Work to complete> Copy the records below word for word, from their first line up to and including the line containing "pos(638,526)". Leave the pictures out of your copy.

— START OF Data extract —

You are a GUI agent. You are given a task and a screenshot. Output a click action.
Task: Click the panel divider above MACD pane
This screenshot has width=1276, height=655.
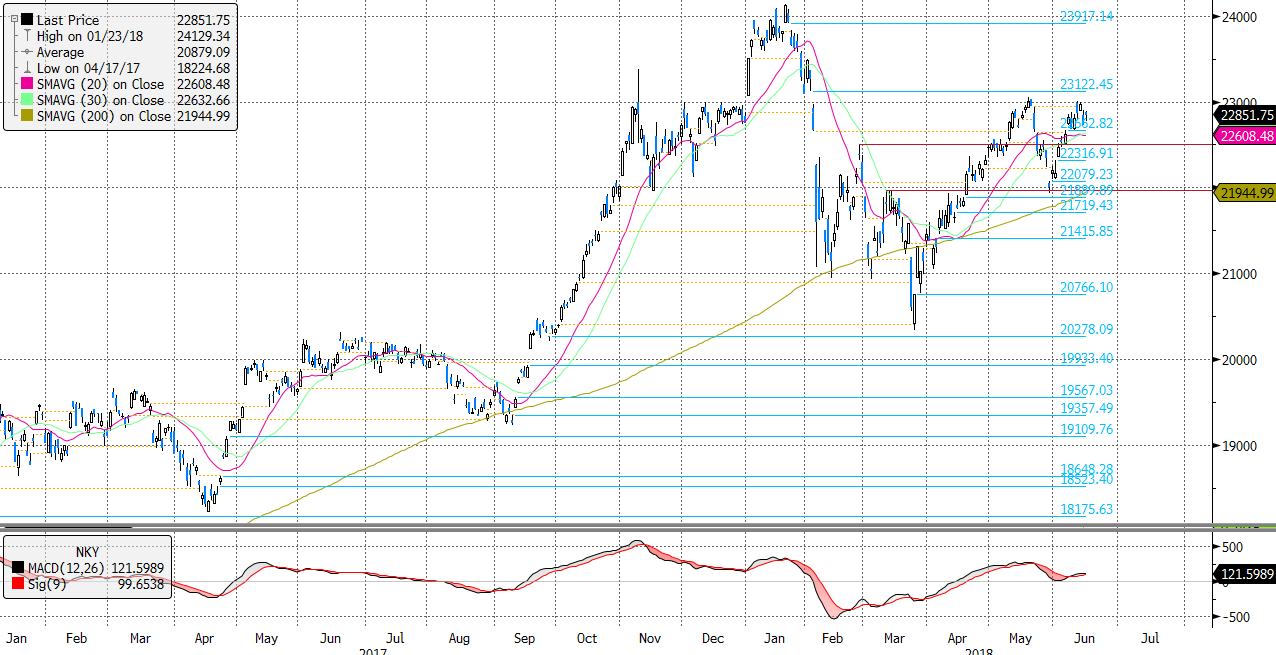pos(638,526)
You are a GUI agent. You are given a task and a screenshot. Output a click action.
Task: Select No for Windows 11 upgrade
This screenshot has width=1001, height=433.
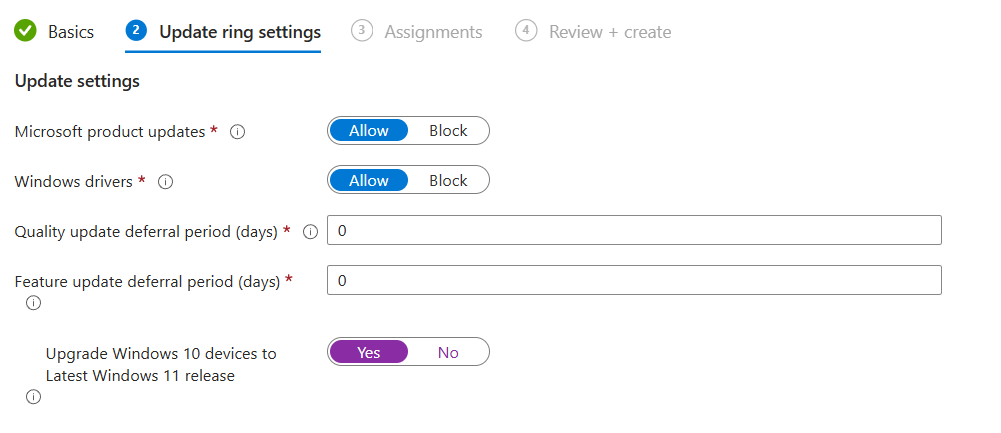pyautogui.click(x=448, y=352)

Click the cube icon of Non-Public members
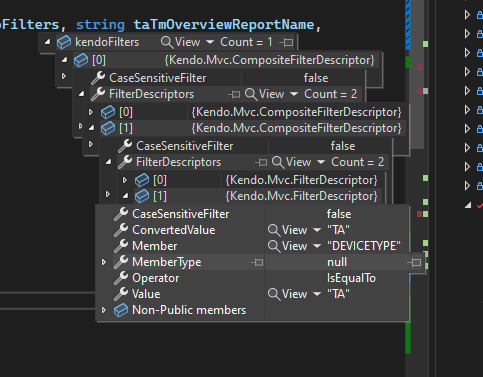click(121, 310)
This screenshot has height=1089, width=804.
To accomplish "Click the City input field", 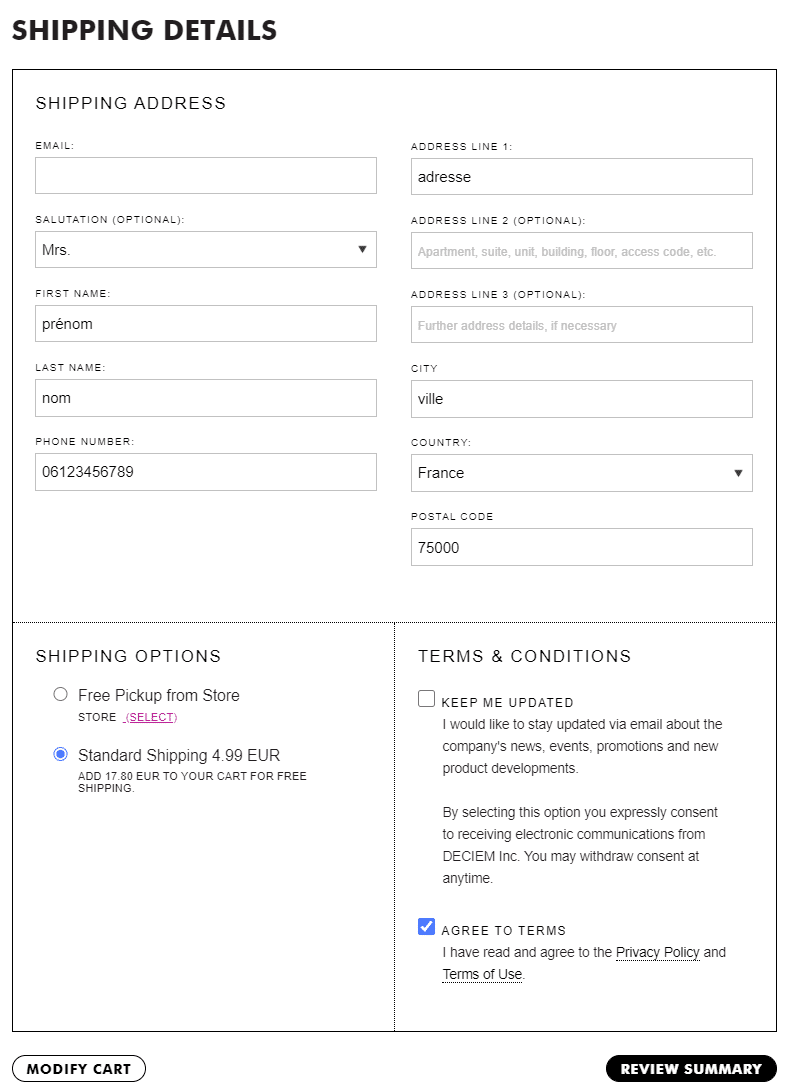I will point(581,399).
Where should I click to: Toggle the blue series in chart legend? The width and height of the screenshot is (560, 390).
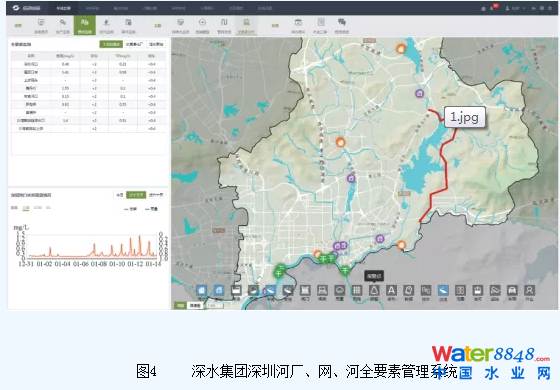tap(151, 209)
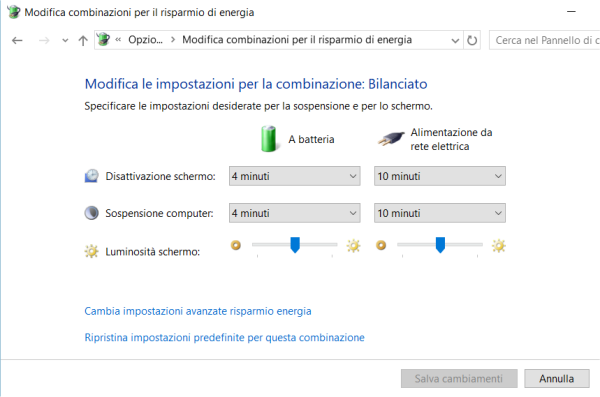Focus the Cerca nel Pannello search field
This screenshot has height=397, width=600.
coord(545,40)
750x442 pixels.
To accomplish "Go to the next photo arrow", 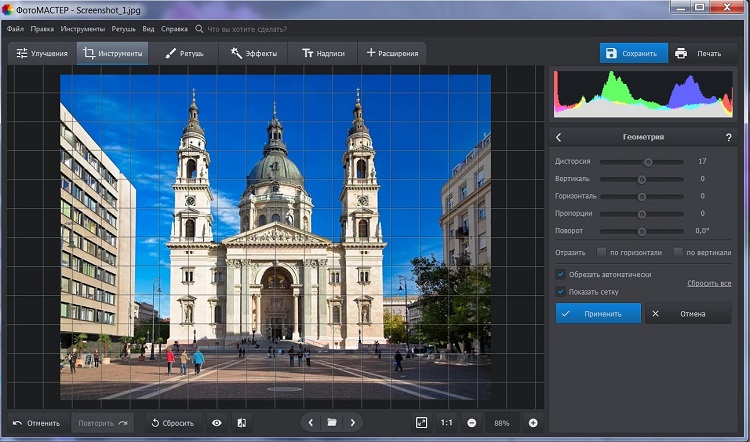I will click(353, 423).
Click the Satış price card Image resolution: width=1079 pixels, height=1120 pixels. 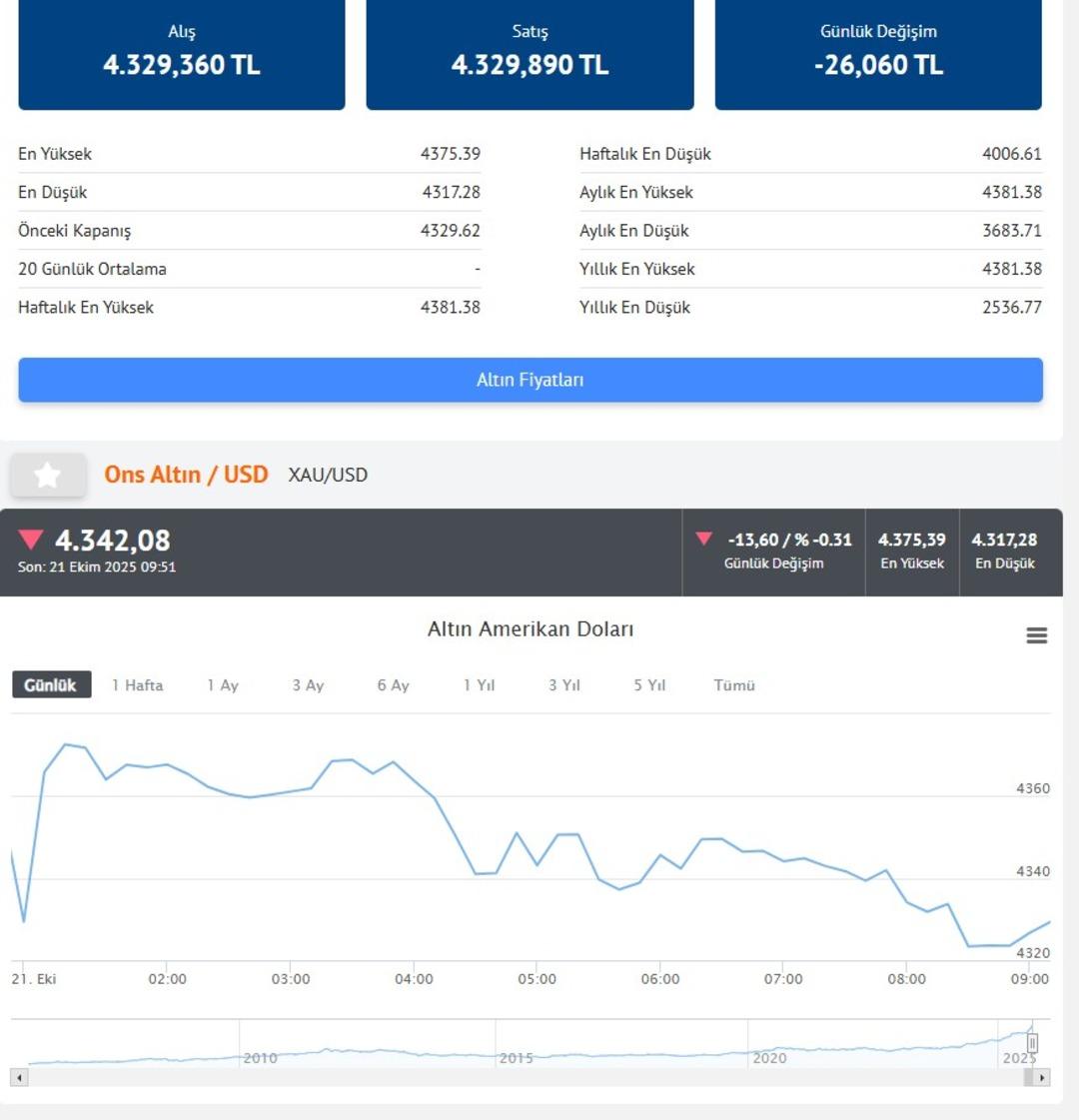(530, 53)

— END OF Data extract —

Completed task>
You are a GUI agent. You are given a task and a screenshot. Output a click action.
Task: Click the panel divider above MACD pane
This screenshot has width=1276, height=655.
pos(638,526)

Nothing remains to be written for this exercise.